By Abujah Racheal
Abuja, Nov. 3, 2020 Mr Steve Adepoju, a Public Health Expert, has appealed to the Federal Government and other stakeholders
not to neglect Tuberculosis (TB) sufferers as more attention and funding had been given to COVID-19 patients in the country.
He made the appeal in an interview with journalists on Tuesday in Abuja, adding that too much attention was being given to
COVID-19, forgetting about TB and other Non-Communicable Diseases (NCDs).
He expressed worry that temporary disruptions of TB treatment could cause long-term increase in TB incidence and mortality.
He added that “patients who do not consistently take the full dose of medication can spread drug-resistant tuberculosis, which is resistant to common medication.
“Routine services for TB are being disrupted by stringent lockdown at the heat of the Coronavirus pandemic.

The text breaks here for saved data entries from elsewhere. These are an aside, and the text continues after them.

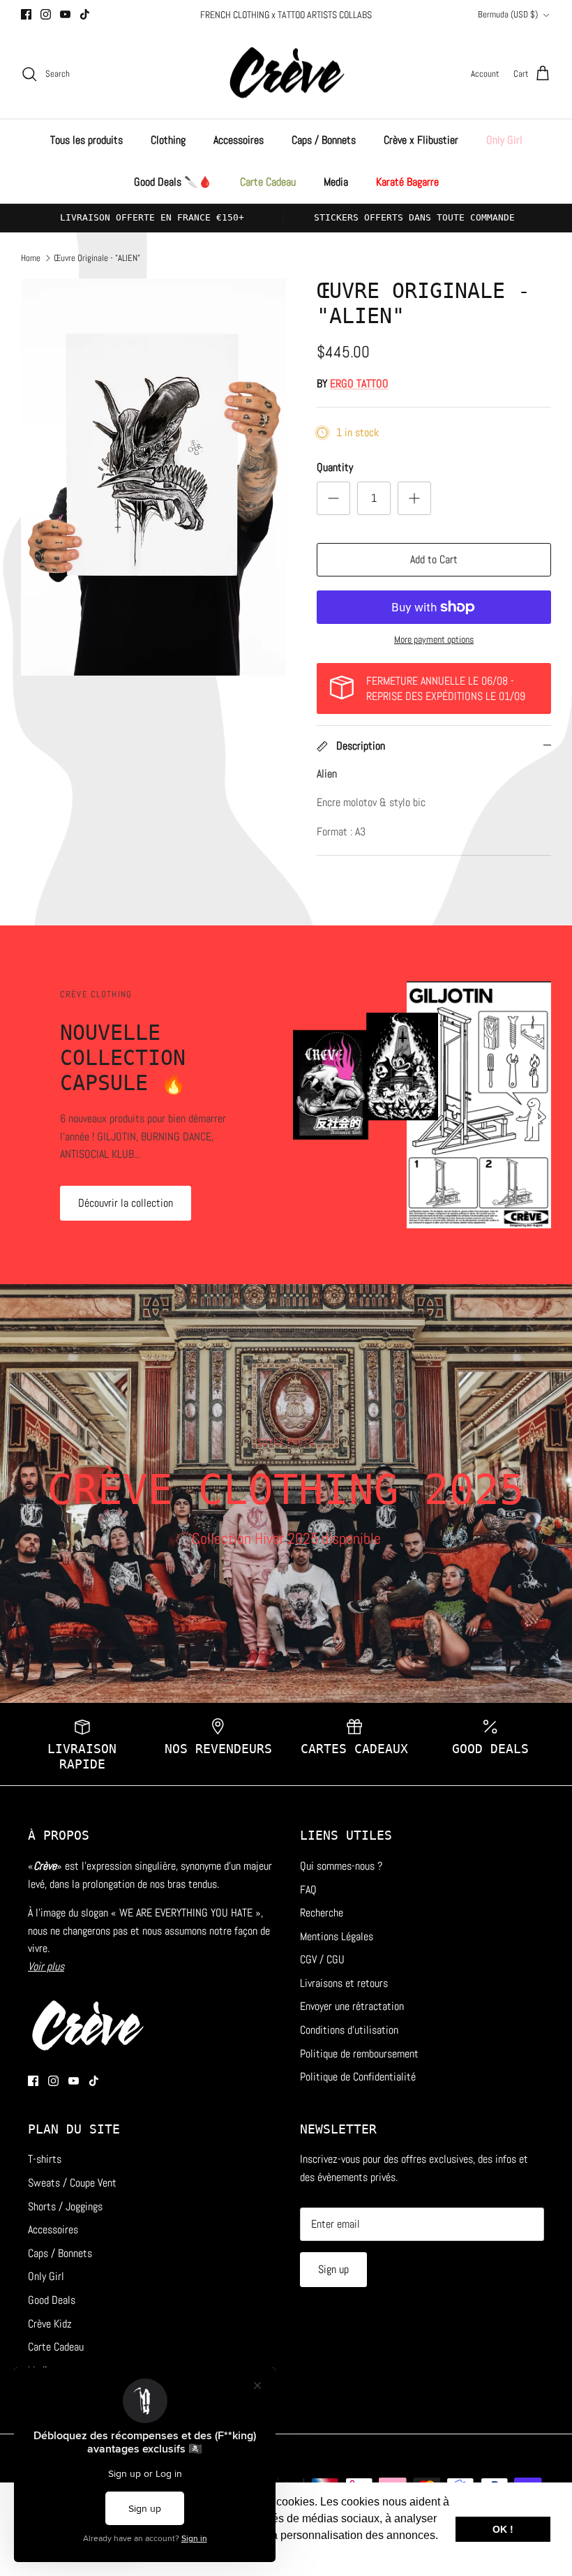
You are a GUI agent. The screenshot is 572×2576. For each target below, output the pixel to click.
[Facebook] (26, 14)
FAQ (308, 1889)
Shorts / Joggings (65, 2206)
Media (336, 181)
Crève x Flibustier (421, 140)
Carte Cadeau (268, 181)
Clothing (168, 140)
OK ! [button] (502, 2529)
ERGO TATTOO (359, 383)
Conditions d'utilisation (349, 2030)
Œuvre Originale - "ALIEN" (97, 257)
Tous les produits (86, 140)
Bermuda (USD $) (508, 14)
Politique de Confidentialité (358, 2076)
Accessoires (238, 140)
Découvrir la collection (125, 1203)
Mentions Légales (336, 1936)
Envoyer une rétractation (352, 2006)
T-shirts (44, 2159)
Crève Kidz (50, 2323)
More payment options (434, 640)
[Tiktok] (85, 14)
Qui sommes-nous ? (341, 1866)
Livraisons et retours (344, 1983)
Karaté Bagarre (407, 181)
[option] (153, 477)
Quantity (335, 467)
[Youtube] (65, 14)
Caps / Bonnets (324, 140)
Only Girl (504, 140)
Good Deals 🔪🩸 (173, 181)
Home (30, 257)
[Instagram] (45, 14)
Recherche (321, 1912)
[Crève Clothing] (286, 74)
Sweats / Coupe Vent (72, 2182)
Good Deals (51, 2300)
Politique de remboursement (359, 2053)
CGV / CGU (322, 1959)
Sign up (333, 2269)
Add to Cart (434, 559)
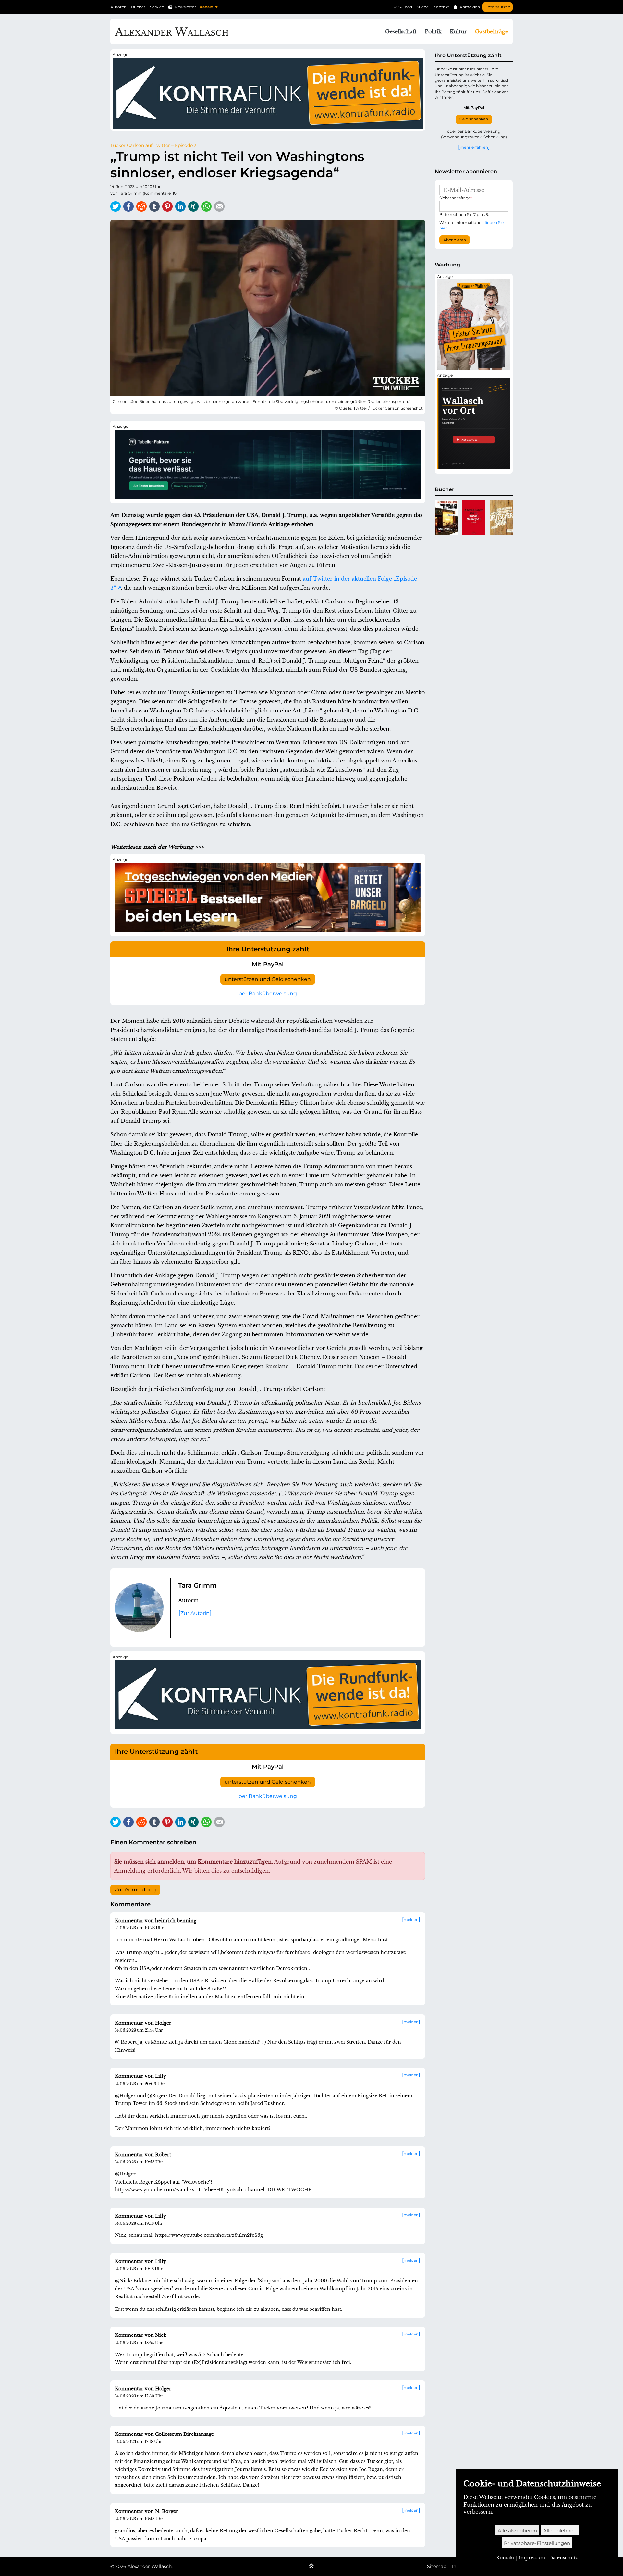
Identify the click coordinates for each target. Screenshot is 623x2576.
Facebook (128, 206)
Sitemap (436, 2566)
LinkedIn (180, 206)
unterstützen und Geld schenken (268, 979)
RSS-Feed (402, 7)
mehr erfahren (474, 147)
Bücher (138, 7)
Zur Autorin (195, 1613)
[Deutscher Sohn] (501, 517)
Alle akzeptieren (517, 2530)
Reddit (141, 206)
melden (411, 1919)
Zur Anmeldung (135, 1889)
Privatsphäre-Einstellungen (537, 2543)
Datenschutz (563, 2558)
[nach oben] (311, 2566)
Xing (193, 206)
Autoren (118, 7)
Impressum (532, 2558)
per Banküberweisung (267, 993)
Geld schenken (473, 119)
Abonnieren (454, 240)
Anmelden (469, 7)
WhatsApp (206, 206)
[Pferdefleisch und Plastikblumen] (446, 517)
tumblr (154, 206)
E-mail (219, 206)
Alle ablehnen (560, 2530)
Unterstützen (497, 7)
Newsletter (185, 7)
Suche (423, 7)
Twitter (115, 206)
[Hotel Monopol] (473, 517)
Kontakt (441, 7)
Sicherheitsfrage (455, 197)
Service (157, 7)
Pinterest (167, 206)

“Nigeria should seek to estimate the potential long-term epidemiological impact of such disruptions on TB burden in high-burden states, and how this negative impact could be mitigated.”
According to the expert, COVID-19 pandemic threatens to reverse recent progress in reducing the global burden of TB disease in the country.
He explained that “TB starts with a mild fever and malaise, followed by a painful cough and shortness of breath.
“The infection spread to people in close reach. Containing an outbreak requires contact tracing, as well as isolation and treatment of the sick for weeks or months.
“This disease has touched every part of the globe. It claims 1.5 million lives each year.
“As COVID-19 spreads around the world, consuming global health resources, perennially neglected adversaries are making a comeback.”
The public health expert noted that the ideal estimate of the seriousness of infection were in its fatality risk.
He added that “before we claim that HIV/AIDS and TB are worse than COVID-19, we must prove that their case fatality ratios are higher.”
He stressed that COVID-19 and TB posed a deadly and dual threat.
He suggested that tremendous catch-up work, advocacy, and funding be done to get back on track, even as the COVID-19 pandemic was pushing millions of people into extreme poverty.
“This is not good for TB because poverty and TB are inter-related.”